“The Primacy of Independent Thinking”

by Rabbi Ephraim Z. Buchwald

This week’s parasha, parashat Vayikra, contains many laws and directives regarding the various sacrifices and ritual offerings brought by the People of Israel in the Tabernacle, and later in the Temple that was built by Solomon in Jerusalem.

Among the various sacrifices that were to be brought by the People of Israel was an intriguing sacrifice known as, פַּר הֶעְלֵם דָּבָר שֶׁל צִבּוּר, a bull that was brought when a legal matter was “hidden” from the congregation.

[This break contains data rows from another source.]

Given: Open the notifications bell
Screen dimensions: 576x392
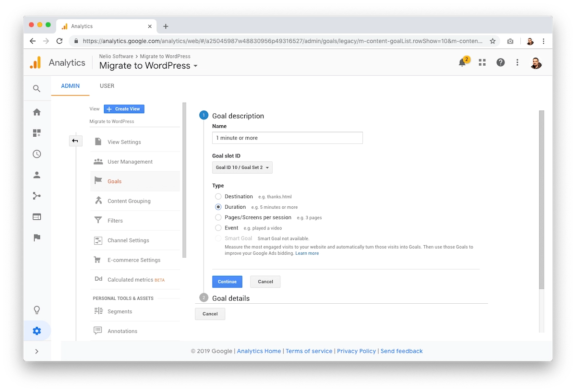Looking at the screenshot, I should tap(462, 62).

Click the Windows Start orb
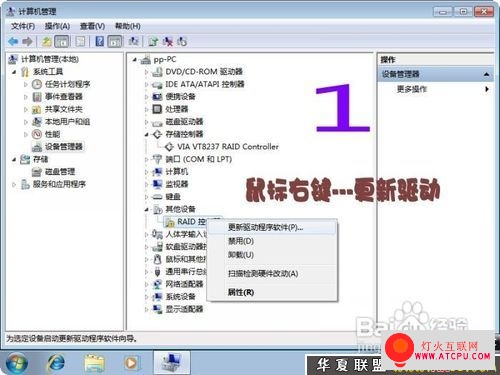click(x=17, y=363)
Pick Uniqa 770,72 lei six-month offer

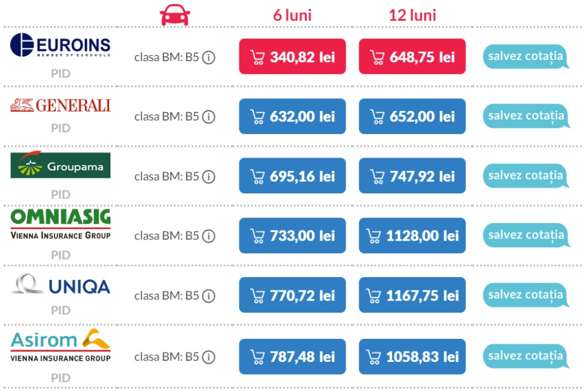pos(292,295)
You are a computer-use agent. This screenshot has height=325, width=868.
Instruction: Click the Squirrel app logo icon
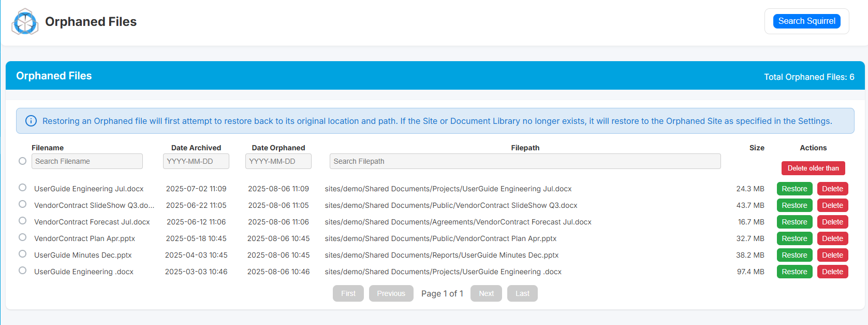25,22
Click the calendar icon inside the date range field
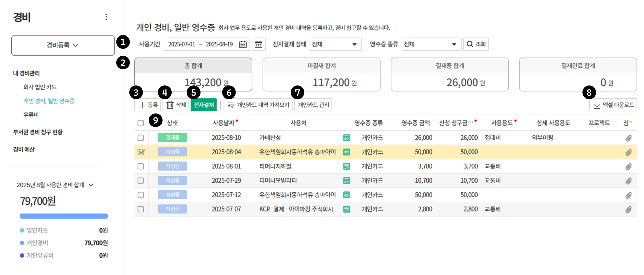Screen dimensions: 644x275 pyautogui.click(x=243, y=44)
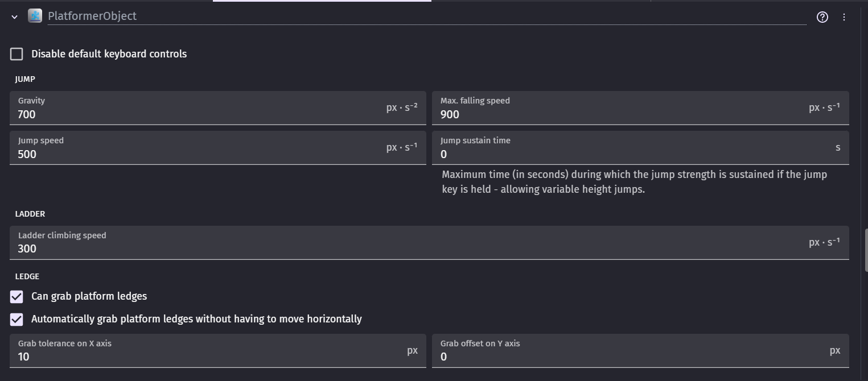Click the Disable default keyboard controls label
Viewport: 868px width, 381px height.
(109, 54)
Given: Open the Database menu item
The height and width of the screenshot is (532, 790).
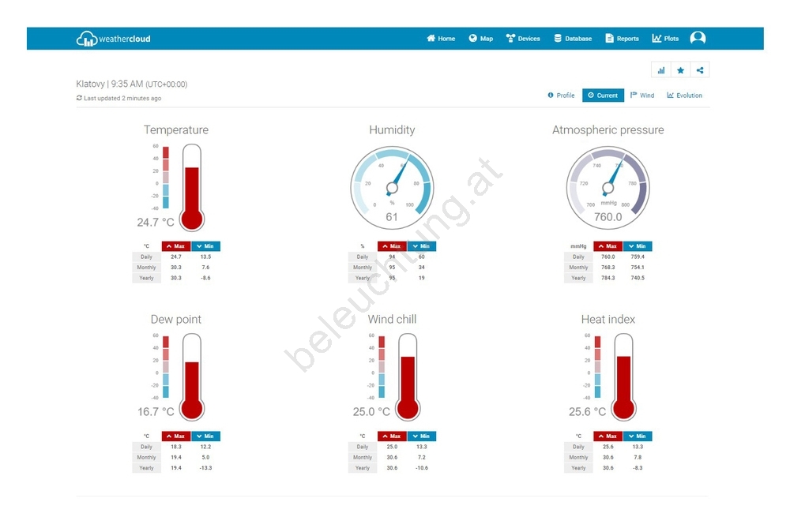Looking at the screenshot, I should click(x=573, y=39).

The Torah, in Leviticus 4:13-14, states, וְאִם כָּל עֲדַת יִשְׂרָאֵל יִשְׁגּוּ, וְנֶעְלַם דָּבָר מֵעֵינֵי הַקָּהָל, וְעָשׂוּ אַחַת מִכָּל מִצְו‍ֹת השׁם אֲשֶׁר לֹא תֵעָשֶׂינָה, וְאָשֵׁמו. וְנוֹדְעָה הַחַטָּאת אֲשֶׁר חָטְאוּ עָלֶיהָ, וְהִקְרִיבוּ הַקָּהָל פַּר בֶּן בָּקָר לְחַטָּאת, וְהֵבִיאוּ אֹתוֹ לִפְנֵי אֹהֶל מוֹעֵדּ, and if the entire assembly of Israel shall err, and a matter became obscured from the eyes of the congregation; and they commit one from among all the commandments of G-d that may not be done, and they become guilty; when the sin regarding which they committed becomes known, the congregation shall offer a young bull as a sin offering, and they shall bring it before the Tent of Meeting.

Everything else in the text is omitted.